Later, when his parents filled out their absentee ballots, they did something remarkable: They invited him to sit at the table and take part in the discussion. Sixty years later, he still thinks that’s the coolest thing.
“They treated me like a semi-adult,” Burgoyne said.
What stuck with him over time was the sense that his parents, this average American family, were taking part in such a momentous decision.
“And it was an awesome decision,” he said. “We were going to pick the leader of the free world.”
The lessons he learned at ground zero continue to influence Burgoyne’s choices.
“To this day, whenever I vote for president, my first thought is that this is the commander in chief,” he said. “I don’t like candidates I wouldn’t trust with the bomb.”
A question answered
John McCrostie’s sister knew about him long before he ever knew about her.

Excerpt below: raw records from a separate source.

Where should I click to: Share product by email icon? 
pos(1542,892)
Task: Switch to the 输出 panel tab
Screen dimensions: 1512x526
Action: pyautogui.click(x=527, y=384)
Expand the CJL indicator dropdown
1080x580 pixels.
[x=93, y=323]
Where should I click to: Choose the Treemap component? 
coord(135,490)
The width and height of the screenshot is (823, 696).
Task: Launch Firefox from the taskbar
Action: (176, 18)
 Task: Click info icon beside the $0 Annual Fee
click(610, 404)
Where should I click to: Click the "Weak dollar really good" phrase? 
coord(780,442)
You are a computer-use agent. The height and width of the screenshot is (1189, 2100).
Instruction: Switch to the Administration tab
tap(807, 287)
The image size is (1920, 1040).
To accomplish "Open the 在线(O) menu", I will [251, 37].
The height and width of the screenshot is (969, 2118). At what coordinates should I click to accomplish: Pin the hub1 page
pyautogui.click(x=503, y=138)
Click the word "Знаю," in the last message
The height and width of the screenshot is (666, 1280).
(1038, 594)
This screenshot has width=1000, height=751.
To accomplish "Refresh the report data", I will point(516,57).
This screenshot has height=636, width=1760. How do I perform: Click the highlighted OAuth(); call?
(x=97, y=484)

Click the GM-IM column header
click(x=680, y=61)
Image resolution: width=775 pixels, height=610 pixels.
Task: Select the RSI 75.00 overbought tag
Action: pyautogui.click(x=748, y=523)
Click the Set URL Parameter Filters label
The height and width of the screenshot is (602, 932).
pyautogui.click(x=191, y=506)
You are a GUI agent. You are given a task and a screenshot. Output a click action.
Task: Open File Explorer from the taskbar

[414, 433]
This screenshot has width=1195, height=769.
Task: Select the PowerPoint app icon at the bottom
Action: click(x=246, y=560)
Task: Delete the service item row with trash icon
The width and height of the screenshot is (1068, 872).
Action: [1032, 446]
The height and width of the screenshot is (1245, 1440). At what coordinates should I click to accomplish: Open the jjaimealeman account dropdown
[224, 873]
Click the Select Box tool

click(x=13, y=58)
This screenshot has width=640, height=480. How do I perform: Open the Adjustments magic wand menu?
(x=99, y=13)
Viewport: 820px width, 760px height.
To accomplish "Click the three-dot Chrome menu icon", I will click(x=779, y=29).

The three-term state representative from Boise’s 16th Legislative District was adopted in Okinawa, Japan, shortly after he was born.
McCrostie’s birth mother and adoptive parents were both stationed in Okinawa in the military. His adoptive parents moved the family to Mountain Home when he was 3 years old.
McCrostie was in first grade when he found out he was adopted. It wasn’t a traumatic experience for him — he actually thought it was kind of cool. He went around telling everyone about it.
As an adult, he tried to find his birth parents. He had a copy of the adoption certificate and knew his birth mother’s name, but never managed to track her down. Eventually, the who and why of his birth and adoption became mysteries he stopped trying to resolve.
“It was a question that wasn’t going to be answered,” McCrostie said. “In some ways it was like being gay: Being adopted was just something I accepted about myself.”
Fast forward to November 2018, when McCrostie’s husband convinced him to submit a DNA sample to Ancestry.com. A few weeks later, at the age of 48, he found out he had siblings.
“I appreciate the upbringing I had,” he said. “I appreciate that I was and am part of the McCrostie family. But this (connecting with his biological siblings) makes me appreciate things a lot more.”
Although his birth mother passed away before he had a chance to meet her, McCrostie has met his five siblings, as well as some of their kids. They talked about what their lives were like growing up, and what their mother was like.
“I’ve been told my mother could miss certain social cues,” he said. “My oldest sister had her first child a day before my birthday. When she told Mom she was a grandmother, Mom said, ‘If you’d waited a little longer, you could have had him the same day as your brother.’”
That was how his sister found out she had another brother.
“I don’t know why things happen the way they do,” McCrostie said. “But I’m glad this all happened. I’m glad I was able to find them at some point, when my (adoptive) mom was still alive to share that with. It’s given me a greater appreciation for what I have.”
Spence may be contacted at bspence@lmtribune.com or (208) 791-9168.
This is the second in a series of stories this Idaho legislative session talking with elected officials about the formative experiences in their lives. The stories are based on the work of the National Institute of Civil Discourse, which maintains that it’s harder to demonize people when you know something about their journey in life.